Di Giacomo, rinchiuso al 41bis, starebbe infatti tentando di creare contatti in carcere con i catanesi, così da reperire dell'esplosivo finalizzato all'attentato. Attualmente, il verbale è in mano alle procure di Palermo, Catania e Caltanissetta, che, da parte loro, cercano di comprendere chi possa essere l'obiettivo individuato dal boss.
Quel che è certo è come tali rivelazioni dimostrino il risveglio di Cosa Nostra, pronta a rialzare la testa dopo un periodo di sommersione. D'altronde, i magistrati della Dia di Palermo l'avevano previsto: nella loro ultima relazione citavano infatti la presenza di “segnali che sembrano propendere verso derive di scontro ancora da decifrare”, e ancora “profili di rischio elevato “ e “scomposta deriva intimidatoria”.
Per comprendere le motivazioni che porterebbero Di Giacomo a compiere l'attentato, è necessario focalizzare il contesto.

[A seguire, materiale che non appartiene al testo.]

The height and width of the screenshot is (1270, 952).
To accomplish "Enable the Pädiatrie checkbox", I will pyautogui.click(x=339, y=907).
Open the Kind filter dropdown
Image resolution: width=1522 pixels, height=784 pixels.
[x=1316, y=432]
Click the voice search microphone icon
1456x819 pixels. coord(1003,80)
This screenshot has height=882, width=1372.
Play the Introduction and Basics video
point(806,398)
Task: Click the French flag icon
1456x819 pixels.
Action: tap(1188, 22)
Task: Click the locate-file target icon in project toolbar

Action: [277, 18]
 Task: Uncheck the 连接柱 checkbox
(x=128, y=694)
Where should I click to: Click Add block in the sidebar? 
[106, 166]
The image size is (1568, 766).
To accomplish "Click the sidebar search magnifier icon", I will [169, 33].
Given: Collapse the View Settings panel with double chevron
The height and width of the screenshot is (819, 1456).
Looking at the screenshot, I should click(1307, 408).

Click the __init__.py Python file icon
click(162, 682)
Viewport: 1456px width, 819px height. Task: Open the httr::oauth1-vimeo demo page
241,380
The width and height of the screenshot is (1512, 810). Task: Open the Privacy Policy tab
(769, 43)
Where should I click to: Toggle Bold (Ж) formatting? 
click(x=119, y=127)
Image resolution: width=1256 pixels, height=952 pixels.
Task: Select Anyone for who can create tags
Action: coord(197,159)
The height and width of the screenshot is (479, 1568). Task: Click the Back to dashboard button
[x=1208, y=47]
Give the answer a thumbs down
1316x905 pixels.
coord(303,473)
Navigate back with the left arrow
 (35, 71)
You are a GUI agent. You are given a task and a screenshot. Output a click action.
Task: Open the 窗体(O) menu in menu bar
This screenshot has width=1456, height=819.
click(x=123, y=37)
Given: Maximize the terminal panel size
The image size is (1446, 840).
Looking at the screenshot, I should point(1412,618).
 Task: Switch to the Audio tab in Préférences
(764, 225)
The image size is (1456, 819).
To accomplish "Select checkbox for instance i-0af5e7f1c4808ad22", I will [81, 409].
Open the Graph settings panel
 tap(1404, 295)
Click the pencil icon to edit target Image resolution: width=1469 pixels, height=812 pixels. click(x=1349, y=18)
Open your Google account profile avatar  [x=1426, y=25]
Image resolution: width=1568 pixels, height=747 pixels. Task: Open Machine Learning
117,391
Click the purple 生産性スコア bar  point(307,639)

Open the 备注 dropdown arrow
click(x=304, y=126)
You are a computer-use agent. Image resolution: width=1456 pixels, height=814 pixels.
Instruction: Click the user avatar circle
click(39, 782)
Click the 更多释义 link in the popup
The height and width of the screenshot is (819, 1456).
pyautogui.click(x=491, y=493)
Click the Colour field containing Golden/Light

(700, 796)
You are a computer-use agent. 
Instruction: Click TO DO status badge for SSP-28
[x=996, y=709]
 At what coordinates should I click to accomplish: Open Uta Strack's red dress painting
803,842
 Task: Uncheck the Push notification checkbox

L'uomo, a inizio anno, era già stato intercettato dagli inquirenti mentre forniva indicazioni al fratello, Giuseppe Di Giacomo, per mantenere il controllo sul mandamento al suo posto. Un cambio di guardia che aveva indispettito qualcuno, tanto più che l'uomo è stato freddato a marzo, in un agguato. Un omicidio, questo, che ha comportato l'inaugurazione di una nuova faida, interna a Cosa Nostra, per il controllo di Porta Nuova, e placata soltanto dall'operazione Iago, avvenuta ad aprile, durante la quale gli uomini della Dia hanno decapitato il clan Di Giacomo.
Il boss detenuto si trova dunque ora bloccato in carcere, senza la possibilità di esercitare il proprio potere sulla zona, con un fratello ammazzato e il clan decimato. In tale contesto, un attentato da lui organizzato servirebbe dunque a ristabilire equilibrio, dimostrando ai rivali chi ancora comanda Porta Nuova, esattamente come accade negli anni Novanta con i Corleonesi di Riina.
Tra gli obiettivi, si teme che possano trattarsi di pm impegnati nel contrasto a Cosa Nostra: Caterina Malagoli, Leonardo Agueci e Francesca Mazzocco, per esempio, stanno indagando proprio in queste settimane sui nuovi assetti dell'organizzazione. Ma a spaventare è anche la posizione dei pm "della trattativa", Nino Di Matteo su tutti: è lui, d'altronde, il magistrato più minacciato d'Italia, destinatario di intimidazioni anche da parte del Capo dei Capi Totò Riina.